One simple solution can be to put all employees' working hours in a list and sort them on the startTime. Then we can iterate through the list to find the gaps. Let’s dig deeper. Sorting the intervals of the above example will give us:

[1,3], [2,4], [6,8], [9,12]

We can now iterate through these intervals, and whenever we find non-overlapping intervals (e.g., [2,4] and [6,8]), we can calculate a free interval (e.g., [4,6]).

function findEmployeeFreeTime (schedules) {
  let freeTime = [];
  
  //combine all schedules
  let allTime = []
  
  for(let i = 0; i < schedules.length; i++) {
    for(let j = 0; j <  schedules[i].length; j++) {
      allTime.push(schedules[i][j])
    }
  }
  allTime.sort((a,b) => a[0]-b[0])

  //merge overlap
  for(let i = 1; i < allTime.length; i++) {
    let current = allTime[i]
    let previous = allTime[i-1]
   
    if(current[0] <= previous[1]) {
      allTime[i] = [previous[0], current[1]]
      allTime.splice(i-1, 1)
      i-- 
    }
  }
  //whatever is not accounted for is free time
  for(let i = 1; i < allTime.length; i++) {
    freeTime.push([allTime[i-1][1], allTime[i][0]])
  }
    return freeTime;
};

findEmployeeFreeTime ([[[1,3], [5,6]], [[2,3], [6,8]]])//[3,5], Both the employees are free between [3,5].
findEmployeeFreeTime ([[[1,3], [9,12]], [[2,4]], [[6,8]]])//[4,6], [8,9], All employees are free between [4,6] and [8,9].
findEmployeeFreeTime ([[[1,3]], [[2,4]], [[3,5], [7,9]]])//[5,7], ll employees are free between [5,7].
  • This algorithm will take O(N * logN) time, where N is the total number of intervals. This time is needed because we need to sort all the intervals.
  • The space complexity will be O(N), which is needed for sorting.

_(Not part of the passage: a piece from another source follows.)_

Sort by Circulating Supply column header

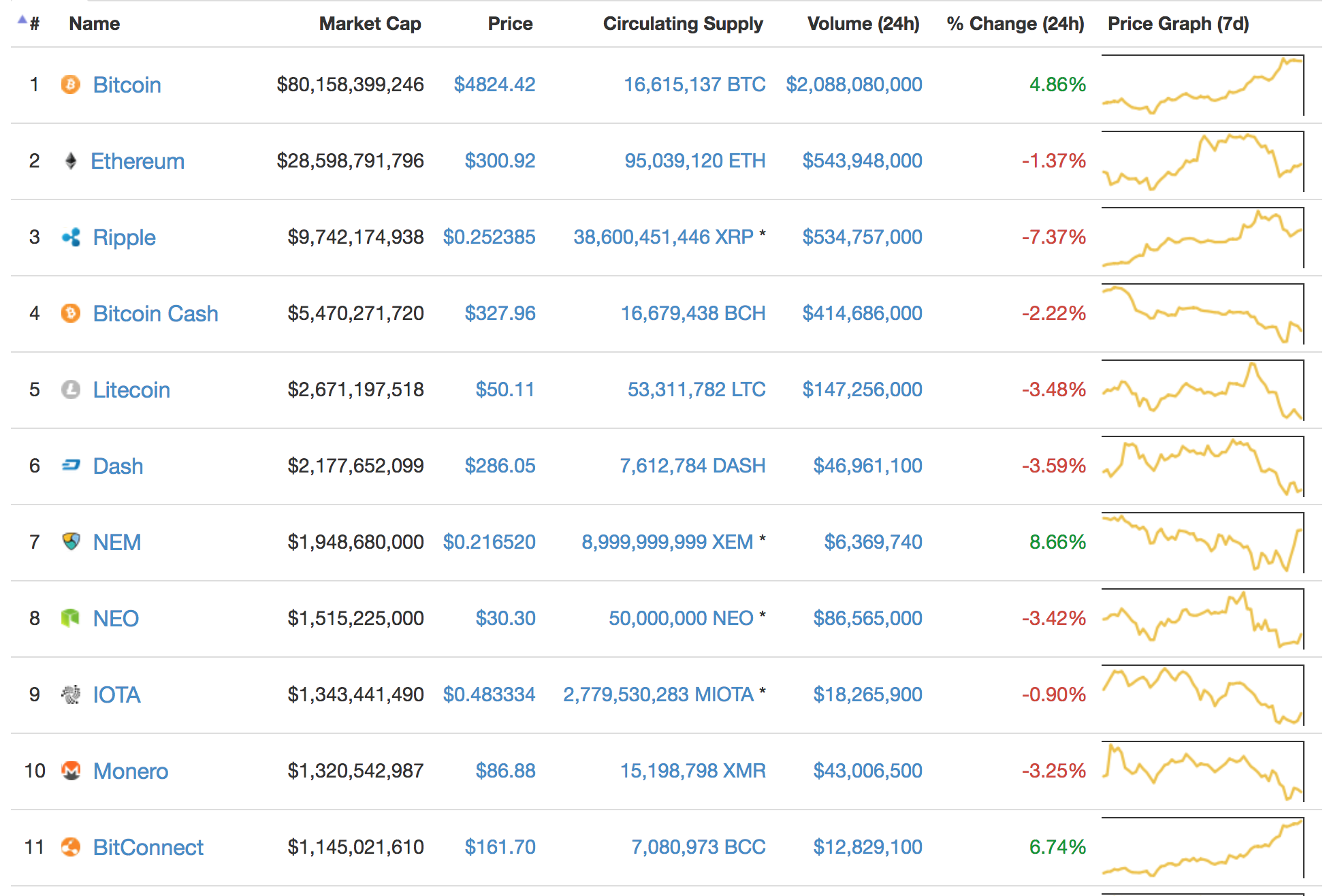(682, 24)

Can we find a better solution?

One fact that we are not utilizing is that each employee list is individually sorted!

How about we take the first interval of each employee and insert it in a Min-Heap. This Min-Heap can always give us the interval with the smallest startTime. Once we have the smallest start-time interval, we can then compare it with the next smallest start-time interval (again from the Heap to find the gap. This interval comparison is similar to what we suggested in the previous approach.

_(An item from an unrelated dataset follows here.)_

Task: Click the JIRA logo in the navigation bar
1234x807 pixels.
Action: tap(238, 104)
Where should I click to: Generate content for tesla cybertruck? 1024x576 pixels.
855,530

Whenever we take an interval out of the Min-Heap, we can insert the same employee’s next interval. This also means that we need to know which interval belongs to which employee.

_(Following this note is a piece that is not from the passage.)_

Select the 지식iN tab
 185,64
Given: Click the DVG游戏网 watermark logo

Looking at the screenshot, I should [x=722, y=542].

  • The above algorithm’s time complexity is O(N*logK), where N is the total number of intervals, and K is the total number of employees. This is because we are iterating through the intervals only once (which will take O(N)), and every time we process an interval, we remove (and can insert) one interval in the Min-Heap, (which will take O(logK). At any time, the heap will not have more than K elements.
  • The space complexity of the above algorithm will be O(K) as at any time, the heap will not have more than K elements.